(Estratto scelto):
>>

Il petrolio fu, certamente, alla base del colpo di Stato del 1953 (Operazione Ajax), con cui gli anglo-americani rovesciarono il primo ministro iraniano Mohammad Mossadeq, reo di voler nazionalizzare la produzione di petrolio e di trattenere in patria una parte maggiore di quella ricchezza che defluiva verso Londra e Wall Street. Deposto Mossadeq, l’Iran dello scià Reza Phalavi si rimise però saldamente sui binari occidentali tanto che, a partire dal 1956 sino al 1963, quando le rivoluzioni nazionaliste infiammarono prima l’Egitto e poi la Siria, l’Iran fu un baluardo occidentale nella regione, caposaldo della “reazione”, fermamente impegnato a garantire un flusso costante di petrolio verso l’Occidente, stretto alleato di Israele e del Sud Africa dell’apartheid.

Eppure, eppure. Eppure l’Iran dello scià Rheza Palevi non piaceva agli anglosassoni e agli israeliani. Nonostante le costanti promesse di fedeltà all’Occidente, nonostante l’impegno di costituire uno dei cardini del “contenimento” anti-sovietico, nonostante gli onerosi acquisti di armi occidentali, nonostante i miliardi dilapidati affidandosi a società di consulenza americane e inglesi, l’Iran non piaceva. Le ingenue celebrazioni dello scià di Persia del 1971 per i 2.500 anni dalla fondazione dell’impero achemenide, ricche di rievocazioni storiche e di ogni sorta di sfarzo, devono essere sembrate fumo negli occhi agli anglosassoni, che infatti le accolsero con derisione e una certa sufficienza: ha davvero, lo scià, intenzione di resuscitare quella grande potenza non-semitica (a differenza dell’Arabia Saudita) che dominò il Medio Oriente? E come si collocherà, tale potenza, nello scacchiere internazionale?

Le memorie di Henry Kissinger sono la perfetta cartina di tornasole dei rapporti tra Iran ed Occidente: più lo scià prometteva fedeltà all’Occidente, maggiore era la diffidenza verso questa monarchia “alleata”, che progettava grandi investimenti ed un futuro da potenza industrializzata. I media occidentali non si fecero scrupoli a scaricare le colpe dello choc petrolifero del 1973 sullo scià, sebbene questi non avesse avuto alcun ruolo delle vicende della guerra del Kippur. Proprio nel 1973, si verificano in Iran le prime violente proteste, che portano all’incarcerazione del futuro ayatollah Khomeini. Sebbene lo scià professi la sua amicizia all’Occidente ed il più rigido laicismo, i media occidentali iniziano a dipingere i rivoluzionari sciiti come l’avvenire: puri, devoti alla causa, monacali, in sintonia con le masse ed i giovani. L’inconfessabile alleanza tra rivoluzionari islamici e occidentali diviene presto chiara allo scià, che denuncia: sotto la barba degli ayatollah, c’è l’emblema dell’MI6.

<<

(Compito 1): Quante righe delle voci contengono la stringa "width", distinguendo tra maiuscole e minuscole? Scrivi soltanto il numero.
Il brano e le voci provengono da fonti diverse.

(Voci del compito):
>>

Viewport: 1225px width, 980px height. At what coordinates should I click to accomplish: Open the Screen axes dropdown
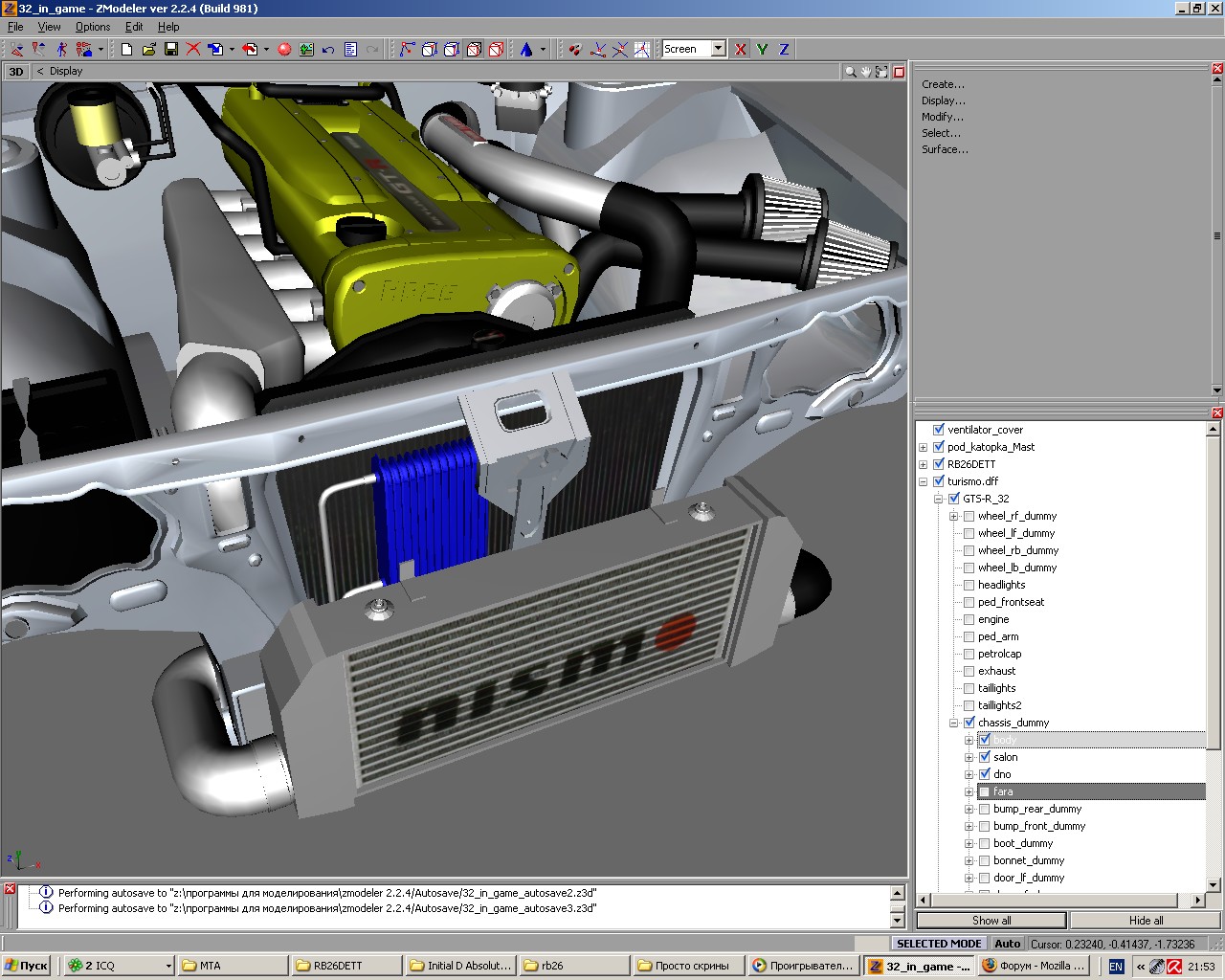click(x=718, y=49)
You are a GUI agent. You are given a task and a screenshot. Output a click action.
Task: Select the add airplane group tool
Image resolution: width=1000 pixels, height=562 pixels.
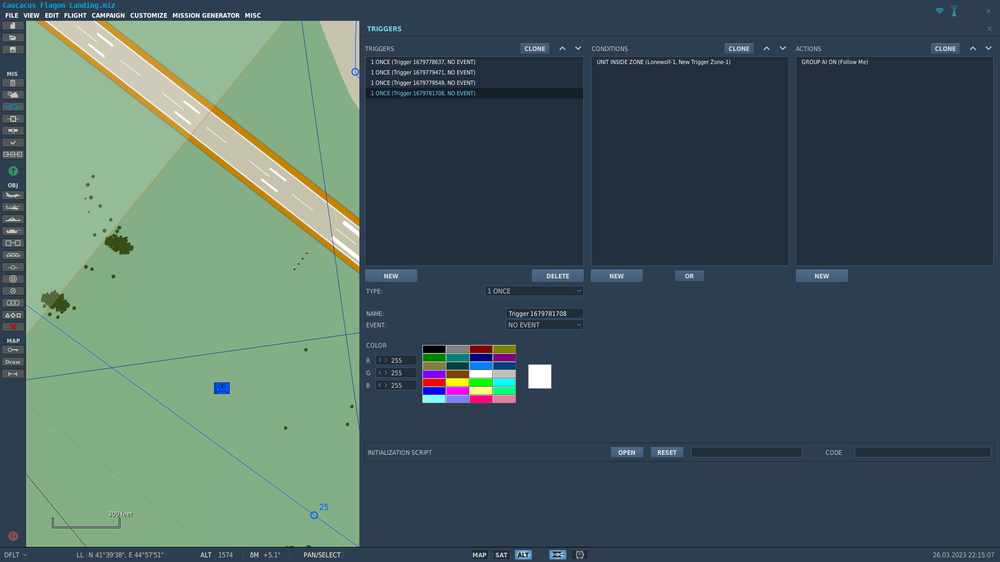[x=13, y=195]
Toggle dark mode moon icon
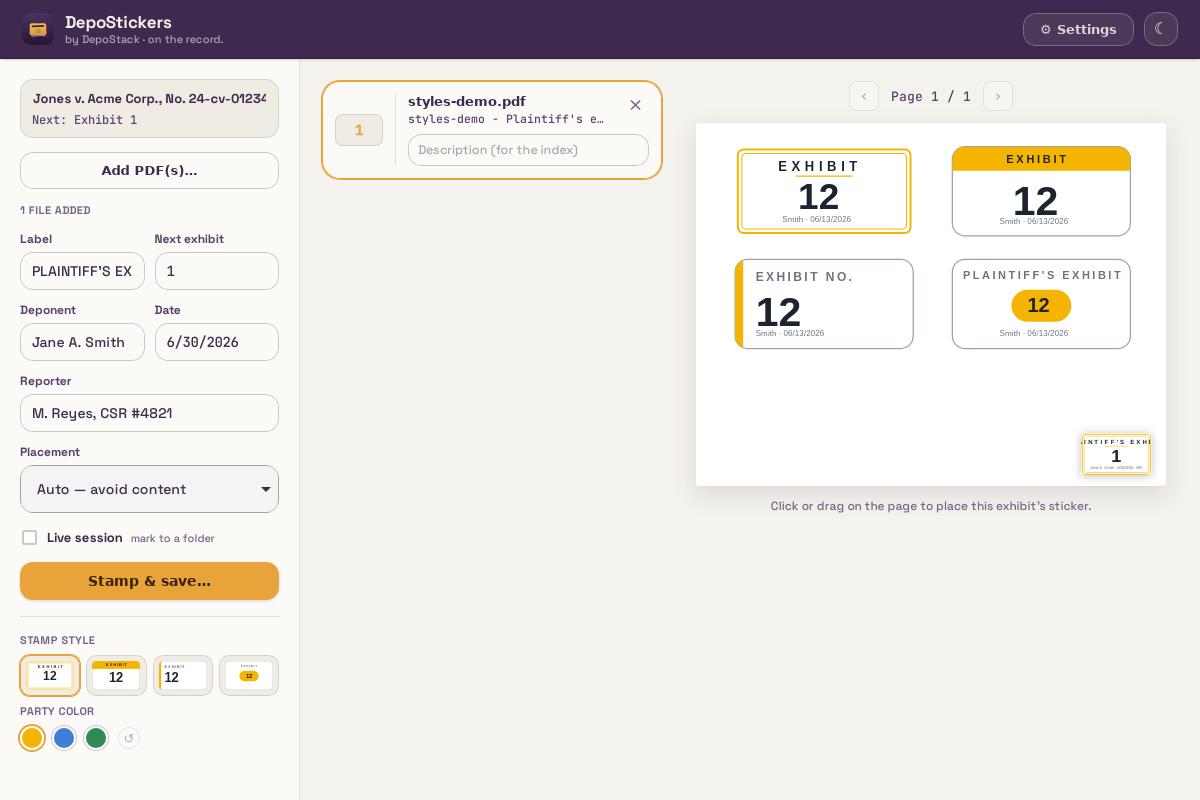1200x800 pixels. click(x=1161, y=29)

<<

(Compito 2): Continua il brano sui rapporti tra l'Iran dello scià e l'Occidente, riprendendo dopo la sua ultima frase.

(Risposta attesa 1): 2

(Risposta attesa 2):
Si arriva così al fatidico 1979, anno in cui gli anglosassoni riscrivono gli assetti di quella cruciale porzione del Rimland che inizia dall’Afghanistan e termina in Iraq. Siamo in piena Guerra Fredda, eppure la destabilizzazione di un cruciale “alleato” occidentale in Medio Oriente non è innescata dall’Unione Sovietica, ma dagli stessi angloamericani. Mosca tace per mesi sulle proteste che divampano in Iran poi, quando ormai è evidente che la dinastia dei Reza Phalavi sia agli sgoccioli, si limita a pubblicare laconici editoriali sulla Pravda, esprimendo sostegno alle forze del cambiamento: i russi vedono giusto. Nel volgere di pochi anni, infatti, i comunisti iraniani del Tudeh saranno prima isolati e poi liquidati. La rivoluzione islamica del 1979 è al 100% opera degli occidentali. Il presidente americano Jimmy Carter pugnala lo scià definendolo come interlocutore non più affidabile; la BBC inglese diffonde e rilancia i messaggi dei rivoluzionari islamici; la Francia di Valéry Giscard d’Estaing ospita l’ayatollah Khomeini nell’ameno villaggio Neauphle-le-Château e si occupa di riportarlo fisicamente in patria a bordo di un aereo Air France.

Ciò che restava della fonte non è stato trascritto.